§ WHAT IS BEING ASKED
Take every line from the entries below that includes the word "layer" and copy it.

§ RECORDS FOR THE TASK
§

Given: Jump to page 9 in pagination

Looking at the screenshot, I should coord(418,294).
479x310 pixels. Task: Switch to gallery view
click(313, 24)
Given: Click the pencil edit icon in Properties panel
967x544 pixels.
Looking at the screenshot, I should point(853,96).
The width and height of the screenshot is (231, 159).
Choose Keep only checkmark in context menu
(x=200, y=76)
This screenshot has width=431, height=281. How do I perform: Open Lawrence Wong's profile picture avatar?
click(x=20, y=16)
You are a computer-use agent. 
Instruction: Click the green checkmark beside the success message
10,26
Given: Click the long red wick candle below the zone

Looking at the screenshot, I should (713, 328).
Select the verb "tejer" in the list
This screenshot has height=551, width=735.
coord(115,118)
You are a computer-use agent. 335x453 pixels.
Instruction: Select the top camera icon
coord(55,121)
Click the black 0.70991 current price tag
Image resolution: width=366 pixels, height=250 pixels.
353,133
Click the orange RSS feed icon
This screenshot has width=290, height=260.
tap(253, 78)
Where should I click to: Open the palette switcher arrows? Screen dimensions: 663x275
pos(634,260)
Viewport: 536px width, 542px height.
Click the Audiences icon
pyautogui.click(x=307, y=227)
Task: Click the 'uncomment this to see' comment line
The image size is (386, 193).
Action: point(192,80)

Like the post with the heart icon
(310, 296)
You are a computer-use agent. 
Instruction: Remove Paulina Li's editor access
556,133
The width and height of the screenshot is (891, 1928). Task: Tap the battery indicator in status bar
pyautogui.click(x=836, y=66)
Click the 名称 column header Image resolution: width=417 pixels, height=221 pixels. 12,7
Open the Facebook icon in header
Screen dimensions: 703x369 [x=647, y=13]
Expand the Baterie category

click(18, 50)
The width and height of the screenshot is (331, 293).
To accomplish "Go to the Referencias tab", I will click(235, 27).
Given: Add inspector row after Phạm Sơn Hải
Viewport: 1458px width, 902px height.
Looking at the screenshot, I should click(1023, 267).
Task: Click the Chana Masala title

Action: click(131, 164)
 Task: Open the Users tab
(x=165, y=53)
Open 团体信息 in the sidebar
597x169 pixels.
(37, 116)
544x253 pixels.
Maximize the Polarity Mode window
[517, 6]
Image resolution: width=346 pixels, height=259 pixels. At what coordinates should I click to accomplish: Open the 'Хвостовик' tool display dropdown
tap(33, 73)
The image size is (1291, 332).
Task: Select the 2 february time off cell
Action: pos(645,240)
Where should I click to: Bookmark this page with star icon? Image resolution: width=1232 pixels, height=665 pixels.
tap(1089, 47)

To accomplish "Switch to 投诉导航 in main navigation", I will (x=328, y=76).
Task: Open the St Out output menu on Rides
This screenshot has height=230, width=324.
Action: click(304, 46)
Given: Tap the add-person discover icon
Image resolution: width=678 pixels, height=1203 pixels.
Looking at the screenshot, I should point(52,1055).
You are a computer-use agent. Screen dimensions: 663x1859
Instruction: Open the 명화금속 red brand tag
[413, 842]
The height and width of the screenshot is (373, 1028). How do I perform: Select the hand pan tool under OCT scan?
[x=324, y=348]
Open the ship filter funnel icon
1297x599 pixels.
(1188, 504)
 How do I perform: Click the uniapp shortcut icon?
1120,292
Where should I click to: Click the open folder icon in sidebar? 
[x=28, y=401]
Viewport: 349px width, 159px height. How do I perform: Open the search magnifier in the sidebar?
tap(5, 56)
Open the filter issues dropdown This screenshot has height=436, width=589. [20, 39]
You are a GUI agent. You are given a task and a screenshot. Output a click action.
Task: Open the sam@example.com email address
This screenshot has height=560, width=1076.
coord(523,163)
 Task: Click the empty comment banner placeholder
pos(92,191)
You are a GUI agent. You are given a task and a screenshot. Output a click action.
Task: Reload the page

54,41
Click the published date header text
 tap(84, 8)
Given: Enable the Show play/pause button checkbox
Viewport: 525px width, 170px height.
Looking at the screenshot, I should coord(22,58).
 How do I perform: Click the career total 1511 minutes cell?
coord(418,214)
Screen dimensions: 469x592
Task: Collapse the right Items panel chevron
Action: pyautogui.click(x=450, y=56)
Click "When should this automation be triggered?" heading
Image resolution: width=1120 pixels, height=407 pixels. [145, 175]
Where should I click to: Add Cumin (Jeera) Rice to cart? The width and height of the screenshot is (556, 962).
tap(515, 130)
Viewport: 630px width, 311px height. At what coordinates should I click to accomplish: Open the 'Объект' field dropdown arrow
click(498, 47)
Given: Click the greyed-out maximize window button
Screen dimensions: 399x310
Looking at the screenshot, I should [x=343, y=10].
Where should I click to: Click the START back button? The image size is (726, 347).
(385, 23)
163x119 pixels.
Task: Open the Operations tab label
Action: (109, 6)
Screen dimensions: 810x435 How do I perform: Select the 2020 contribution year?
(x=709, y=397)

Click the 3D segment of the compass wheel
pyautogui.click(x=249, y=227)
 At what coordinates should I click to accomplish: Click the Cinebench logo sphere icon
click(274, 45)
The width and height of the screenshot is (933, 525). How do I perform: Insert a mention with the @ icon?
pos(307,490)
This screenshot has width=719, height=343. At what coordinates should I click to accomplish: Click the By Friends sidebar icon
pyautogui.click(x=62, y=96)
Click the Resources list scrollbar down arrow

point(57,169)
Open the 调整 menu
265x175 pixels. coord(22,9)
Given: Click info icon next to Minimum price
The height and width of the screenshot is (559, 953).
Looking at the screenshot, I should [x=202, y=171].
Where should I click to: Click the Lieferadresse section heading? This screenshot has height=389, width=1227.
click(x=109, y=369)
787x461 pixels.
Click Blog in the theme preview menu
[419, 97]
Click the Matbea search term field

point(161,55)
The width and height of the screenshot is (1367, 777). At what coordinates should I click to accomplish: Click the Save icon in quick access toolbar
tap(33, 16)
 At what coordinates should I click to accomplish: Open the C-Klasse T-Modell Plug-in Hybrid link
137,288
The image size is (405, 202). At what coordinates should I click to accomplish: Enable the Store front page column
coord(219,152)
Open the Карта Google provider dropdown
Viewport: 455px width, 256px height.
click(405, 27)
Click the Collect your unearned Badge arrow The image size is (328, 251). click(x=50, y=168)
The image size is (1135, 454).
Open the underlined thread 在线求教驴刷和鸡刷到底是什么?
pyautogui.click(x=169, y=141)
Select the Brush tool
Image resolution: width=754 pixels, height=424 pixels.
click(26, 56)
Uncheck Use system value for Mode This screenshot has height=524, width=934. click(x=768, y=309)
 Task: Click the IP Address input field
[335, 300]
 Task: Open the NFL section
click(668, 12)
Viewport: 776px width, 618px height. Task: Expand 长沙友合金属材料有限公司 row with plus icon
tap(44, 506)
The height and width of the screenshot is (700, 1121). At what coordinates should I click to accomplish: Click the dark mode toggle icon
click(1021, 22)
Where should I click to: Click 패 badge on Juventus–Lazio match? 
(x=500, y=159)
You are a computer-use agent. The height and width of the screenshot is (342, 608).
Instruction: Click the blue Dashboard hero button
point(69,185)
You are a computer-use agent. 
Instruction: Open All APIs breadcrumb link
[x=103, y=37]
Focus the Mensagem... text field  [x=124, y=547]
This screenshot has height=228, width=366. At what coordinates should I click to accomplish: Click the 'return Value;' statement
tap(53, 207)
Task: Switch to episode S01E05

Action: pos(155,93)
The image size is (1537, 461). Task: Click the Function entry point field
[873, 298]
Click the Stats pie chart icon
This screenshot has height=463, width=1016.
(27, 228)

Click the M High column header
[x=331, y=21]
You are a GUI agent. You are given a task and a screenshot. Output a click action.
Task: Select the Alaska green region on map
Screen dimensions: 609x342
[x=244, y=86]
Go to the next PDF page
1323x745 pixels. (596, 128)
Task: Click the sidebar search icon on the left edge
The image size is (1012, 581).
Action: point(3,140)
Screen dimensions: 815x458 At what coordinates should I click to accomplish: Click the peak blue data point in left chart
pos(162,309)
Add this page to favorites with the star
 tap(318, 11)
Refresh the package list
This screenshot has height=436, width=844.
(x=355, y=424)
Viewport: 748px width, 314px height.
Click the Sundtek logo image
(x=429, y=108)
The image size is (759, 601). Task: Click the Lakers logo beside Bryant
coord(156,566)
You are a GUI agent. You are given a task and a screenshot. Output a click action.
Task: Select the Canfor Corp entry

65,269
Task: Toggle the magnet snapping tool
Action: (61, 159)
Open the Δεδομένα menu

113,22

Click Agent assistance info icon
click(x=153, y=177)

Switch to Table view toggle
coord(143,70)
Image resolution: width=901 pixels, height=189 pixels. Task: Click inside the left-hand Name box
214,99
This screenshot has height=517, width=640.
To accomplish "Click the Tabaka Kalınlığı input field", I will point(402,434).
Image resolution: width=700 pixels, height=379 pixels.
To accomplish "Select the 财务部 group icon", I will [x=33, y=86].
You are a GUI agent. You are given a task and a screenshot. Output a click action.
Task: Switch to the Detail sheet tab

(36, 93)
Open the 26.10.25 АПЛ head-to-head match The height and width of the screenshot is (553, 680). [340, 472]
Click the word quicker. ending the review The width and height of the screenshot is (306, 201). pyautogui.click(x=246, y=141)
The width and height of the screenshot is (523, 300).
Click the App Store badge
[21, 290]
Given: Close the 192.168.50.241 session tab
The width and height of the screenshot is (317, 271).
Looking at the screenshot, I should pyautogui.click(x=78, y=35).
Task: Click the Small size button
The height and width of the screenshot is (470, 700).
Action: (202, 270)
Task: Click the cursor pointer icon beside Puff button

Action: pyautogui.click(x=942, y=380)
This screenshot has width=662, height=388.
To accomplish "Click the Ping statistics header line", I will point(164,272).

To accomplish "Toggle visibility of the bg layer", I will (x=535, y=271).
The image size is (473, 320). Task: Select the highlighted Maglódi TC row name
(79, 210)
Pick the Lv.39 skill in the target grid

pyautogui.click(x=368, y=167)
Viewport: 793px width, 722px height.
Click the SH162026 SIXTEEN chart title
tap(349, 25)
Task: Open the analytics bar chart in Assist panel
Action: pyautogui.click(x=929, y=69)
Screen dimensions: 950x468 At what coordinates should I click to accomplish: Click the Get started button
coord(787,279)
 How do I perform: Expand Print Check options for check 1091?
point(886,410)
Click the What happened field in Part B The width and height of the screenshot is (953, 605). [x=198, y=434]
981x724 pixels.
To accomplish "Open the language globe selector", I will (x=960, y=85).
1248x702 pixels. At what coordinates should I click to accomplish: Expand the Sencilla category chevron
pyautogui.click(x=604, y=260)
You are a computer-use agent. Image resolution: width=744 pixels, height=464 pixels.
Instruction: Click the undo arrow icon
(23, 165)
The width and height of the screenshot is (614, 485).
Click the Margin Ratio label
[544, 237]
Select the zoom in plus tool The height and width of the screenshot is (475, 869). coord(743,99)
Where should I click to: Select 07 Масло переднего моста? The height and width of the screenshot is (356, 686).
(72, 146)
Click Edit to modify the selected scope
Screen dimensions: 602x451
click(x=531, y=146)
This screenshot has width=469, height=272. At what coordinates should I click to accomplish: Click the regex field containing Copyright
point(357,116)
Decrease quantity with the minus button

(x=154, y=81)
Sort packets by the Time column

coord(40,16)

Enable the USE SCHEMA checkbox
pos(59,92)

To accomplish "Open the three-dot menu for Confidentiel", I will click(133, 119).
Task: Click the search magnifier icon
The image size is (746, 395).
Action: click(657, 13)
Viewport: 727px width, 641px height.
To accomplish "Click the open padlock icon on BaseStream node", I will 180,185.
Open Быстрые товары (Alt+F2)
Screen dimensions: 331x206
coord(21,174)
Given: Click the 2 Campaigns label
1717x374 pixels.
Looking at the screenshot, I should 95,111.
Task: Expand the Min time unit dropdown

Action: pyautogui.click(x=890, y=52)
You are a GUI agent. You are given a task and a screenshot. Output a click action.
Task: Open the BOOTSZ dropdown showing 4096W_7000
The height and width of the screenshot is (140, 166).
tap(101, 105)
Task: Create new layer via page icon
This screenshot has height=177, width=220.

§

§ ANSWER SECTION
To accomplish "Toggle visibility of the bg layer", I will (x=535, y=271).
Task: Create new layer via page icon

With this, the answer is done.